■ Source information ■

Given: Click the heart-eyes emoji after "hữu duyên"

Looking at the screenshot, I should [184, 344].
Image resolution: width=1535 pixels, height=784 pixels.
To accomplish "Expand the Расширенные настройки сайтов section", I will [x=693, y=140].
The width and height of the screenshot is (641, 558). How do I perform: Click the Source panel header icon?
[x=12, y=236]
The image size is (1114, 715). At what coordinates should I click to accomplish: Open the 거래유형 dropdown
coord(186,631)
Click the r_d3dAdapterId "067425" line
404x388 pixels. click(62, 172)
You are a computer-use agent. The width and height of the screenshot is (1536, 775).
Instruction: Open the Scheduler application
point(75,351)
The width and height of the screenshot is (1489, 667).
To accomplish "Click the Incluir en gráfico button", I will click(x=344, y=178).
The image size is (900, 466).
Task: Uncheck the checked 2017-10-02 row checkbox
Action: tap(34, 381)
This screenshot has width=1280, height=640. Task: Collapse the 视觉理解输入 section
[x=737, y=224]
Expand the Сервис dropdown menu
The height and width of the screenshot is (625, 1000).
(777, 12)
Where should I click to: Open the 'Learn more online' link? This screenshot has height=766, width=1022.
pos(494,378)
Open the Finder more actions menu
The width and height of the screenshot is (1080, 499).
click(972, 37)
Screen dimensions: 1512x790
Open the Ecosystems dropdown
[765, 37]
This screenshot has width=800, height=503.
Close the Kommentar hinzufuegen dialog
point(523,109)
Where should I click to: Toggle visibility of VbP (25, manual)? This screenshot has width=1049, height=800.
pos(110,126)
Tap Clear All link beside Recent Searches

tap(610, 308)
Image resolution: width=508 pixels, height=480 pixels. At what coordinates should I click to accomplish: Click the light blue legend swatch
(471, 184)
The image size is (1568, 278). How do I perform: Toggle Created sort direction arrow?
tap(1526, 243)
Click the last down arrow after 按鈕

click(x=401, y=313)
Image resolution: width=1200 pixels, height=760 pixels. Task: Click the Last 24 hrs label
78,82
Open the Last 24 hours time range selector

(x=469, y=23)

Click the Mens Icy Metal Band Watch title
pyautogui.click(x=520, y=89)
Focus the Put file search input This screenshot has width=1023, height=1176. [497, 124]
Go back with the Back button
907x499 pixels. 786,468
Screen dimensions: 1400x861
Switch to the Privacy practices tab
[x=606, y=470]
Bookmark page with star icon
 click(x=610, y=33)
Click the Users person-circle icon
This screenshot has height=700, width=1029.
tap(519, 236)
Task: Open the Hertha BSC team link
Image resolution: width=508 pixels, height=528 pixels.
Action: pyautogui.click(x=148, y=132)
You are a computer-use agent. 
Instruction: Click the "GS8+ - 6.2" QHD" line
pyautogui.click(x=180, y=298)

■ What you will do ■
Search the data for the string "dimensions" and copy every line where it appears.

■ Written solution ■
Screen dimensions: 1512x790
Screen dimensions: 1400x861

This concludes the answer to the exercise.